• **課題文**
┄┄┄┄┄┄

IntentVLA: エイリアス化されたロボット操作のための短期意図モデリング

要旨

ロボットの模倣データはしばしばマルチモーダルである。すなわち、類似した視覚言語観測に対して、人間の実演者が異なる短期意図やタスクフェーズ、最近の文脈に基づいて行動するため、異なる行動チャンクが続く可能性がある。既存のフレーム条件付きVLAポリシーは、各チャンクを現在の観測と指示のみから推論するため、部分観測性の下では隣接する再計画ステップ間で異なる意図を再サンプリングし、チャンク間の競合や不安定な実行を引き起こす。本稿では、IntentVLAを提案する。これは、最近の視覚観測をコンパクトな短期意図表現に符号化し、それを使ってチャンク生成を条件付ける履歴条件付きVLAフレームワークである。さらに、短期観測のエイリアシングを分離した、整合された訓練データと評価環境を備えたRoboTwin2上の12タスクの曖昧性認識ベンチマークであるAliasBenchを導入する。AliasBench、SimplerEnv、LIBERO、RoboCasaにおいて、IntentVLAはロールアウトの安定性を向上させ、強力なVLAベースラインを凌駕する。

┄┄┄┄┄┄

• **提供情報**
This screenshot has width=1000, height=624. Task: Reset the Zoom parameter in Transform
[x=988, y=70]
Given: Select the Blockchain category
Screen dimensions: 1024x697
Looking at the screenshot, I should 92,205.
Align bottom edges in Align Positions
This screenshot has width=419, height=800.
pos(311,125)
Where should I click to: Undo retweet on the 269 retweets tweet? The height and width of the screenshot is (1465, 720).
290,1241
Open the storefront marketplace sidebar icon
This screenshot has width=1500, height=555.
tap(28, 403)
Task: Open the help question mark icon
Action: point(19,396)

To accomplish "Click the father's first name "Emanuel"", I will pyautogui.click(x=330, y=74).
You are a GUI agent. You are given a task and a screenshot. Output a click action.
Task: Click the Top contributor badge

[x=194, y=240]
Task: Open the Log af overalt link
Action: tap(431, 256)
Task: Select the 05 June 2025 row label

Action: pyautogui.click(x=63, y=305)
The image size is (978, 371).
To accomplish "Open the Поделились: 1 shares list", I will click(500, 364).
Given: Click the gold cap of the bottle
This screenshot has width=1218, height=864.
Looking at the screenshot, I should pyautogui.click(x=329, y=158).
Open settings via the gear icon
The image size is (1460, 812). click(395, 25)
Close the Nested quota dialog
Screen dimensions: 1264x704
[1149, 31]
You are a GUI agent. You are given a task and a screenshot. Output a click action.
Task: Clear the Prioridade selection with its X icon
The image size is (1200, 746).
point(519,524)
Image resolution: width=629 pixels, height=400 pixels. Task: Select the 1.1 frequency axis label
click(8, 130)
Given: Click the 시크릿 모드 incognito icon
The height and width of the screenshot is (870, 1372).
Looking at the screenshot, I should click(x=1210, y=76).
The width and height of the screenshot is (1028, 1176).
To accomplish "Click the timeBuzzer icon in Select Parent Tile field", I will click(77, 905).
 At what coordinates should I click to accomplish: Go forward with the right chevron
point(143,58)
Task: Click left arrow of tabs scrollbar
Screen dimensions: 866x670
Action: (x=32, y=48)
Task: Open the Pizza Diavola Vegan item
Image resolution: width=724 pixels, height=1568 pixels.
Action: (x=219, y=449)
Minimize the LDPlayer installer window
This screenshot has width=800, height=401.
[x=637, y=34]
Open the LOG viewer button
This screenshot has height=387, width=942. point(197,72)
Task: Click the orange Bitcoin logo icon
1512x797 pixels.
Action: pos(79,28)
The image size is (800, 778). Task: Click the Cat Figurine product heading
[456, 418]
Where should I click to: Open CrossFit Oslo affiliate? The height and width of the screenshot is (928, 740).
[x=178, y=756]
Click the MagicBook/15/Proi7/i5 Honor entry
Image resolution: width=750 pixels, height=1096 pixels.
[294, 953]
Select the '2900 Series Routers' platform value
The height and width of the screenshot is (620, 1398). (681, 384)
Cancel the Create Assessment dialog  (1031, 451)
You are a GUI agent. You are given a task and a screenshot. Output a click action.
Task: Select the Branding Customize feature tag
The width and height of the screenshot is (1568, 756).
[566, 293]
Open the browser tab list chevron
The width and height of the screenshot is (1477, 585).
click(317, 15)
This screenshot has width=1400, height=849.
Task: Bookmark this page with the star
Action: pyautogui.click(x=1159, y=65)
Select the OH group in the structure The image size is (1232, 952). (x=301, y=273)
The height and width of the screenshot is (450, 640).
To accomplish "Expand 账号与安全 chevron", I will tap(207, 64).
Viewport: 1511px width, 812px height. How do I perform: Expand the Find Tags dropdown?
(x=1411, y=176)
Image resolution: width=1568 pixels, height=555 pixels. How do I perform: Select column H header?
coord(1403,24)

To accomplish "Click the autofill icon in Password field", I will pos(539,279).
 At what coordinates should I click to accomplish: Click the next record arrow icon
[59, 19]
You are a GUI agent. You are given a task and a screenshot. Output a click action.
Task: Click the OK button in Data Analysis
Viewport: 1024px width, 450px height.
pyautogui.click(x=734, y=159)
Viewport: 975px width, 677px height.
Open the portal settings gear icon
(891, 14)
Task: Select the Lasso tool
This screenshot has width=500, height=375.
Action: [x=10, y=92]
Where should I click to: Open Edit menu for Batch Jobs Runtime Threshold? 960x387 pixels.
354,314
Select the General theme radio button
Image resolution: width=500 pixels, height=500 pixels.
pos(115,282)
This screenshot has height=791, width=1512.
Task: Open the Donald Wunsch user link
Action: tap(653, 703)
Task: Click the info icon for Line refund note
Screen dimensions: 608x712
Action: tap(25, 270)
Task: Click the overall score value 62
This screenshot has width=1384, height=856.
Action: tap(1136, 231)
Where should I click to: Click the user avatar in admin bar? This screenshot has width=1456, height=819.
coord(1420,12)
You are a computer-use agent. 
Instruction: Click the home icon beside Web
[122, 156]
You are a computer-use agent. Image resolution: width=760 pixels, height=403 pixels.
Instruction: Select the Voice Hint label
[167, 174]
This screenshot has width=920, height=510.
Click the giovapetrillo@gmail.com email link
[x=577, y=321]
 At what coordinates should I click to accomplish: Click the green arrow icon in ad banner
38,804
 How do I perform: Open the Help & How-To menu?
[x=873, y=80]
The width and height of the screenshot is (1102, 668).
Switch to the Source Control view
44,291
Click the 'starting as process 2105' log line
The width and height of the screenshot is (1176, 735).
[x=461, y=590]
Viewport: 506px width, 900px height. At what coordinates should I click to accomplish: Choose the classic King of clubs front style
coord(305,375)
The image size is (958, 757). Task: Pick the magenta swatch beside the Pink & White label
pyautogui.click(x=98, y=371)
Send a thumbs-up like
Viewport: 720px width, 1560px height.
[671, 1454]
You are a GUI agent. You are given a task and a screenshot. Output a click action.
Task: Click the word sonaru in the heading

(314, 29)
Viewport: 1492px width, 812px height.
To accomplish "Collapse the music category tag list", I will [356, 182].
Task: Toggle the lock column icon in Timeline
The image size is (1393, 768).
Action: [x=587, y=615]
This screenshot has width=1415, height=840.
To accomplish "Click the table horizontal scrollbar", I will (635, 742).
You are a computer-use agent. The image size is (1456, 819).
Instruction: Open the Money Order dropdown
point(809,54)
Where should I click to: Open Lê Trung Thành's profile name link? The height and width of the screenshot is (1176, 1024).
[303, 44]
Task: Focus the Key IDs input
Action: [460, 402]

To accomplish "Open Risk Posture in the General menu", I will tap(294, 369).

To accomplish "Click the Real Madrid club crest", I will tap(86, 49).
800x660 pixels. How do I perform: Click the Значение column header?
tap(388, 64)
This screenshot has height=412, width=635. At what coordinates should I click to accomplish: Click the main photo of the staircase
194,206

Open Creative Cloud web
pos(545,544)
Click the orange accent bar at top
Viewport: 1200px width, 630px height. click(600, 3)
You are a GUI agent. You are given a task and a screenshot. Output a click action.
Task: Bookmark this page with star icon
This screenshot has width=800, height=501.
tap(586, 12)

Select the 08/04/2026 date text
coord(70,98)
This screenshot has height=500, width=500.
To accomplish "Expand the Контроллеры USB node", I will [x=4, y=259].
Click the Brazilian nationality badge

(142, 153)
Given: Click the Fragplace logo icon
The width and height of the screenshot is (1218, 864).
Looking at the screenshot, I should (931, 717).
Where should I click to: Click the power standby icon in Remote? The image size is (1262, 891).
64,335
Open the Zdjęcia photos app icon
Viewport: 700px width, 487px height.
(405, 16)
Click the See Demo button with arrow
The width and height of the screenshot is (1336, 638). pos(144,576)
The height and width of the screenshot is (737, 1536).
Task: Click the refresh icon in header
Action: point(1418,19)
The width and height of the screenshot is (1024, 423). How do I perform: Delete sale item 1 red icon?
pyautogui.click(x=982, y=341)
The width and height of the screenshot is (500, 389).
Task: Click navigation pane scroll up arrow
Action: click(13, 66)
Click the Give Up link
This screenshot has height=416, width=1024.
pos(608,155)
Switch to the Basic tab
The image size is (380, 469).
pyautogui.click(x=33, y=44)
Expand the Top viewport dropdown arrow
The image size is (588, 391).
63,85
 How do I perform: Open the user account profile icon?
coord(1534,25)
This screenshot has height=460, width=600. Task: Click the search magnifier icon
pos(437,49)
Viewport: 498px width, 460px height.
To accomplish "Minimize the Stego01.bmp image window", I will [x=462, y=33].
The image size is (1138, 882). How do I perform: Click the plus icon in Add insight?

┄┄┄┄┄┄

• **課題の目的**
課題文の「IntentVLA: エイリアス化されたロボット操作のための短期意図モデリング」から「LAベースラインを凌駕する。」まで（この語句も含む）を、一字一句変えずに書き写しなさい。

• **完成した解答**
IntentVLA: エイリアス化されたロボット操作のための短期意図モデリング

要旨

ロボットの模倣データはしばしばマルチモーダルである。すなわち、類似した視覚言語観測に対して、人間の実演者が異なる短期意図やタスクフェーズ、最近の文脈に基づいて行動するため、異なる行動チャンクが続く可能性がある。既存のフレーム条件付きVLAポリシーは、各チャンクを現在の観測と指示のみから推論するため、部分観測性の下では隣接する再計画ステップ間で異なる意図を再サンプリングし、チャンク間の競合や不安定な実行を引き起こす。本稿では、IntentVLAを提案する。これは、最近の視覚観測をコンパクトな短期意図表現に符号化し、それを使ってチャンク生成を条件付ける履歴条件付きVLAフレームワークである。さらに、短期観測のエイリアシングを分離した、整合された訓練データと評価環境を備えたRoboTwin2上の12タスクの曖昧性認識ベンチマークであるAliasBenchを導入する。AliasBench、SimplerEnv、LIBERO、RoboCasaにおいて、IntentVLAはロールアウトの安定性を向上させ、強力なVLAベースラインを凌駕する。